### Required action
Up to and including the line with "My Orders (388, 2488)", copy the records below exactly from their first line.

Start of Records

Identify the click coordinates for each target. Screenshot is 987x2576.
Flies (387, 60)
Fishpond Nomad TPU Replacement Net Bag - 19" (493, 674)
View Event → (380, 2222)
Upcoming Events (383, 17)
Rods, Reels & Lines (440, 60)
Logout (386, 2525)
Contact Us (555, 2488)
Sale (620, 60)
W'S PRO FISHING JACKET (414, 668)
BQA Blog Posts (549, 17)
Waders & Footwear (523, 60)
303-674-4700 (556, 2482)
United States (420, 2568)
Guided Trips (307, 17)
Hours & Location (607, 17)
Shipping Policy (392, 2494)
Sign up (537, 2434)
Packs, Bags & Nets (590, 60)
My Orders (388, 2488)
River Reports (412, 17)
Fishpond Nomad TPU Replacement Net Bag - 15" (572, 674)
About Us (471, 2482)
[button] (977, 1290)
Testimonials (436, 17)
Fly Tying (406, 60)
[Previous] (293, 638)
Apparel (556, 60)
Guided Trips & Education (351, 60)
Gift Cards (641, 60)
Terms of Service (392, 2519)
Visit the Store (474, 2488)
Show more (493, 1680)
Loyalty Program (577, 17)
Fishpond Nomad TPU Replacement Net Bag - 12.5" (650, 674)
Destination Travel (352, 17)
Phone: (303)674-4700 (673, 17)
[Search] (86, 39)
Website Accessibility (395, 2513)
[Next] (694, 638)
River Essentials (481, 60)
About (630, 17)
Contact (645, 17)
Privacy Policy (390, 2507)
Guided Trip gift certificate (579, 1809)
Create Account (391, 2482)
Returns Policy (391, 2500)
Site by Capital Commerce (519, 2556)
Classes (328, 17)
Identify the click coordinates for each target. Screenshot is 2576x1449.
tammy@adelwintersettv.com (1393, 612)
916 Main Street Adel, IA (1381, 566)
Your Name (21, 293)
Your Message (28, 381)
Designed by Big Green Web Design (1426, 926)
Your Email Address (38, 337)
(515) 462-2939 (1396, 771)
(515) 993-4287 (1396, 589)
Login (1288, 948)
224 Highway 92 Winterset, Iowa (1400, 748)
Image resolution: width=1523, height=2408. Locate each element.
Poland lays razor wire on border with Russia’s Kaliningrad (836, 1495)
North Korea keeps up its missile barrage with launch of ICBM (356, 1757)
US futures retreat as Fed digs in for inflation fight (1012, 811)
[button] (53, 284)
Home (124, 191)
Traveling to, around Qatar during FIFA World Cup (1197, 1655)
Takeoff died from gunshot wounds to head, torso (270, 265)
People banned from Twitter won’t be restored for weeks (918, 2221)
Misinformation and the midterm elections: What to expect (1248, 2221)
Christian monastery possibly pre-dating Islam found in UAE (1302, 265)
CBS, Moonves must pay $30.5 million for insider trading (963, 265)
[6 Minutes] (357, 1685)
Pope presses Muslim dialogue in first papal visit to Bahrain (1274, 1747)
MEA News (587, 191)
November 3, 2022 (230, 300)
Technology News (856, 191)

End of Records

### Response for this exercise
Identify the click coordinates for each target. Screenshot is 987x2576.
Flies (387, 60)
Fishpond Nomad TPU Replacement Net Bag - 19" (493, 674)
View Event → (380, 2222)
Upcoming Events (383, 17)
Rods, Reels & Lines (440, 60)
Logout (386, 2525)
Contact Us (555, 2488)
Sale (620, 60)
W'S PRO FISHING JACKET (414, 668)
BQA Blog Posts (549, 17)
Waders & Footwear (523, 60)
303-674-4700 (556, 2482)
United States (420, 2568)
Guided Trips (307, 17)
Hours & Location (607, 17)
Shipping Policy (392, 2494)
Sign up (537, 2434)
Packs, Bags & Nets (590, 60)
My Orders (388, 2488)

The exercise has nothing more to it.